Ils tempèrent toutefois ces chiffres en misant sur une baisse du prix de l’hydrogène au fur et à mesure que le nombre de véhicules augmentera. D’ailleurs Hyliko a déjà anticipé cette évolution du marché, avec l’ouverture en juillet dernier de son centre de recherche et développement, à Saint Priest, à l’est de Lyon.
Conduite intuitive
Bien que le tracteur Hyliko embarque une pile à combustible, sa chaîne cinématique s’avère identique à celle d’un véhicule tout électrique. C’est pourquoi, lorsque nous avons eu l’occasion de faire quelques tours de piste à son volant, je n’ai pas été surpris. À bord, tous les éléments issus du Renault Trucks T demeurent. Seul un écran supplémentaire apparaît sur la planche de bord. Il permet de visualiser le niveau de remplissage des bouteilles d’hydrogène, ainsi que la puissance absorbée par le moteur, ou restituée vers les batteries pendant les phases de décélération.

Crédit photo : Florentin Portail
Le tableau de bord reste identique au véhicule d’origine. Le compte-tours, dont la graduation s’arrête à 2 500 tr/mn, semble devenu fou lorsque l’aiguille atteint 4 000 tr/mn. Cela est toutefois normal, puisque la plage d’utilisation du moteur électrique s’avère bien plus longue que celle d’un bloc diesel classique.

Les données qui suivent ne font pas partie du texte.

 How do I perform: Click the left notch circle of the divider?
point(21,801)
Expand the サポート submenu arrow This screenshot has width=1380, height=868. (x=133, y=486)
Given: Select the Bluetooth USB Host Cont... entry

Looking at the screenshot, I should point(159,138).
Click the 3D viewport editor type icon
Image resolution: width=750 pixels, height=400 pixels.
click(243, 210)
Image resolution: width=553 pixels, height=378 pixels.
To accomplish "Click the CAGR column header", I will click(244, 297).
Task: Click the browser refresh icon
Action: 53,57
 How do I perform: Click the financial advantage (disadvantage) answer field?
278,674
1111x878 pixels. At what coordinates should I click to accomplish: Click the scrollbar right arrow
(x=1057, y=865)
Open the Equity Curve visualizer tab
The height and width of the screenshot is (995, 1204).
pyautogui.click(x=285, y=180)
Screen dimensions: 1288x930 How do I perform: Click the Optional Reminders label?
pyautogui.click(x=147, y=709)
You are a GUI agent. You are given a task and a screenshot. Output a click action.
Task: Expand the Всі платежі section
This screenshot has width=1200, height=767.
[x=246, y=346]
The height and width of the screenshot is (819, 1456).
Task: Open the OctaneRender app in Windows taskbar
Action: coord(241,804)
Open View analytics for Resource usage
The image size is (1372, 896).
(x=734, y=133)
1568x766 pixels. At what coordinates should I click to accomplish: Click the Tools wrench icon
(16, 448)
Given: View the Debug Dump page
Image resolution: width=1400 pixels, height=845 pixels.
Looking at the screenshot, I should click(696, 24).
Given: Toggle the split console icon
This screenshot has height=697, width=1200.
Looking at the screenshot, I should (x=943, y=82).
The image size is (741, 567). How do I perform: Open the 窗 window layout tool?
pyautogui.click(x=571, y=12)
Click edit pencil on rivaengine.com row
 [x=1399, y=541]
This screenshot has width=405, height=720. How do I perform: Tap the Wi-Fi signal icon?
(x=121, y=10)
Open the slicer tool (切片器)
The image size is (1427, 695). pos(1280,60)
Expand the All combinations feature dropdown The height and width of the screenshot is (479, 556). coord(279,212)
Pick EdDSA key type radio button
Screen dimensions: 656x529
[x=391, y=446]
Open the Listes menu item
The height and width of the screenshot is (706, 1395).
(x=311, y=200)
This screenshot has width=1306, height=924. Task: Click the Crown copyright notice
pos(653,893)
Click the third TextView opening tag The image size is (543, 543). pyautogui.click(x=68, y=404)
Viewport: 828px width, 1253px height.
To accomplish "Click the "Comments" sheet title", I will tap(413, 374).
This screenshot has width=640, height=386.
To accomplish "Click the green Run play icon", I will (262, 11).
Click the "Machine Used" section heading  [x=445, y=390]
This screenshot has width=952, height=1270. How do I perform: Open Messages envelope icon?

Crédit photo : Florentin Portail
Silence et absence de vibrations
À l’usage, le véhicule distille les mêmes sensations sympathiques communes aux véhicules électriques. L’important couple disponible dès le démarrage propulse l’ensemble avec une facilité déconcertante. Dans cette phase de forte sollicitation, la pile à combustible et les batteries travaillent de concert. La première fournit jusqu’à 150 kW de puissance continue, et les secondes agissent comme un condensateur, en délivrant le reste de l’énergie nécessaire.
Seul le passage des rapports mécaniques interrompt l’accélération très linéaire. Lorsque je ralentis, le moteur devient générateur et recharge les batteries. Il produit un effort de retenue équivalent à l’accélération, ce qui s’avère particulièrement appréciable.
Finalement, du point de vue du conducteur, ce véhicule propose le même agrément qu’un véhicule électrique. Il a en plus l’avantage de se ravitailler rapidement, bien qu’aujourd’hui le prix de l’énergie reste le principal frein à son développement.